▸ Selected extract:
+++
The Saskatchewan Liquor and Gaming Authority (or SLGA) is a Treasury Board crown corporation responsible for the distribution, control and regulation of alcoholic beverages, cannabis and most gambling in the Canadian province of Saskatchewan. Its head office is located in Regina.

SLGA is the main distributor of and sole licensing agent for the sale of beverage alcohol in Saskatchewan. It owns and manages all video lottery terminals located in liquor permitted establishments in approximately 300 communities around the province and owns and manages the slot machines at seven casinos operated by the Saskatchewan Indian Gaming Authority (SIGA).

SLGA also licenses and regulates most forms of gambling: bingos, raffles, casinos, breakopen tickets, poker events, monte carlo events and horse racing. The agency also regulates Sask Gaming, the crown corporation responsible for Casino Regina and Casino Moose Jaw.
+++
▸ Task instructions:
According to the SLGA overview, how does SLGA come to oversee Casino Regina and Casino Moose Jaw? Answer in one to three sentences. The lines after this point aren't needed.

▸ Supplied data:
+++
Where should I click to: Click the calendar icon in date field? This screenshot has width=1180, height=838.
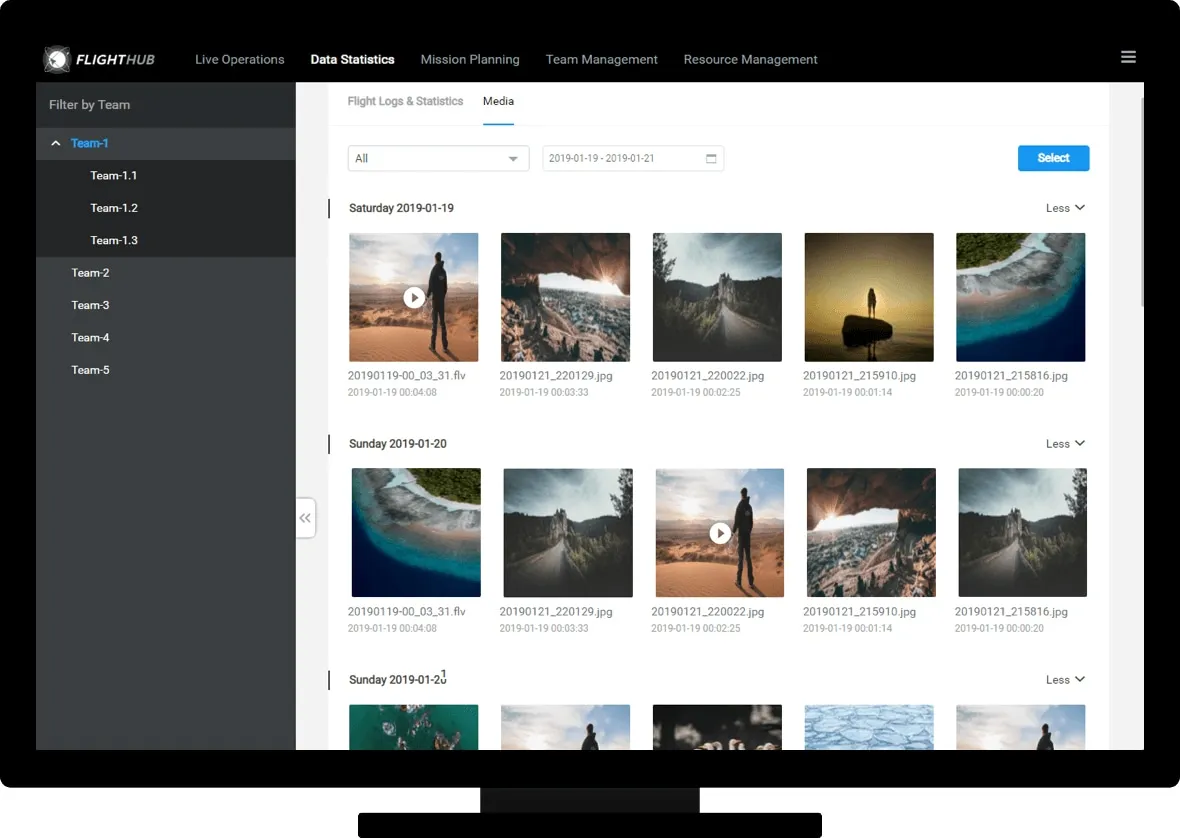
+++
▸ Result:
SLGA regulates Sask Gaming, the crown corporation responsible for Casino Regina and Casino Moose Jaw. That regulatory role extends its oversight to those two casinos.